Start of Source data

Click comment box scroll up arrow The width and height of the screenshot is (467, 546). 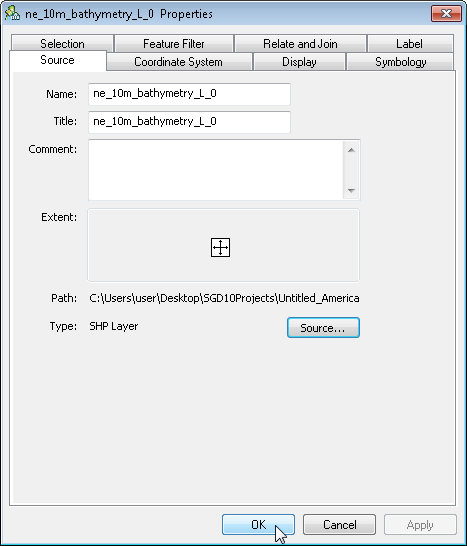[x=351, y=150]
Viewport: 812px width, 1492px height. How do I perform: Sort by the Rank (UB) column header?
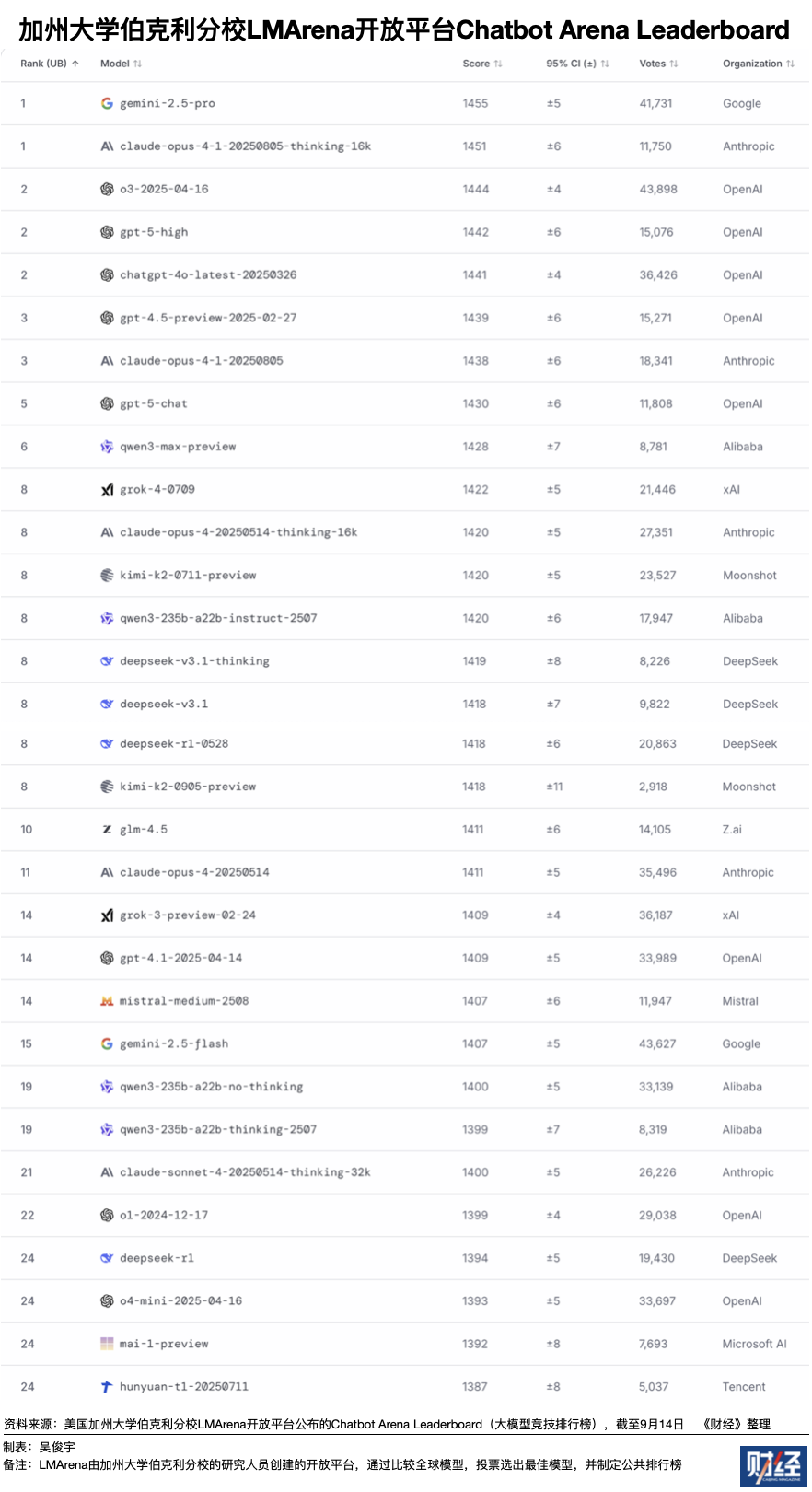point(50,64)
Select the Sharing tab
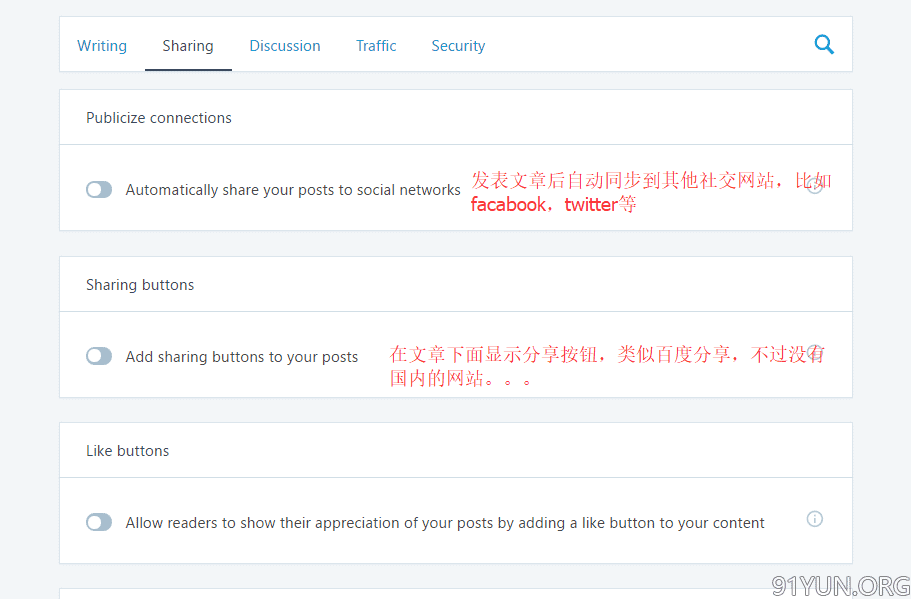 (x=188, y=46)
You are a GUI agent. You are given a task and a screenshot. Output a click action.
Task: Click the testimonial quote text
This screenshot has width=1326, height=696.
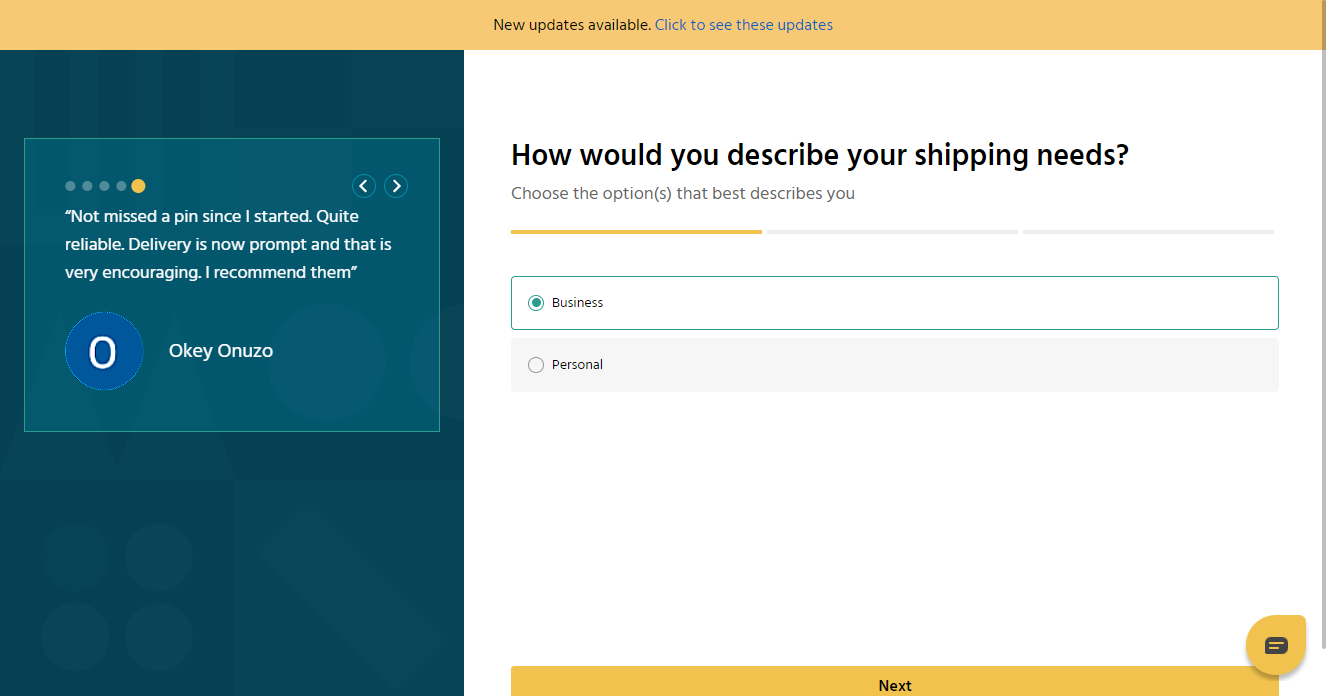tap(228, 244)
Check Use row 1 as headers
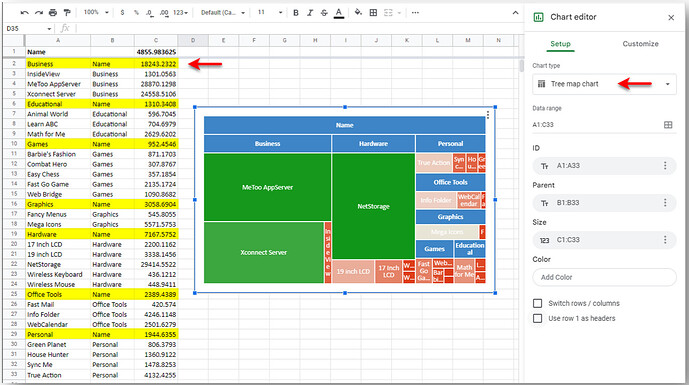 tap(537, 318)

End of Source data

Work instruction:
Beginning at the line that contains "Select the Sharing tab", retype each line of the data above through the very last one. Do not retype the pictures.

Solution:
Select the Sharing tab
 (x=188, y=46)
You are a GUI agent. You are given a task and a screenshot. Output a click action.
Task: Click the testimonial quote text
This screenshot has width=1326, height=696.
tap(228, 244)
Check Use row 1 as headers
 tap(537, 318)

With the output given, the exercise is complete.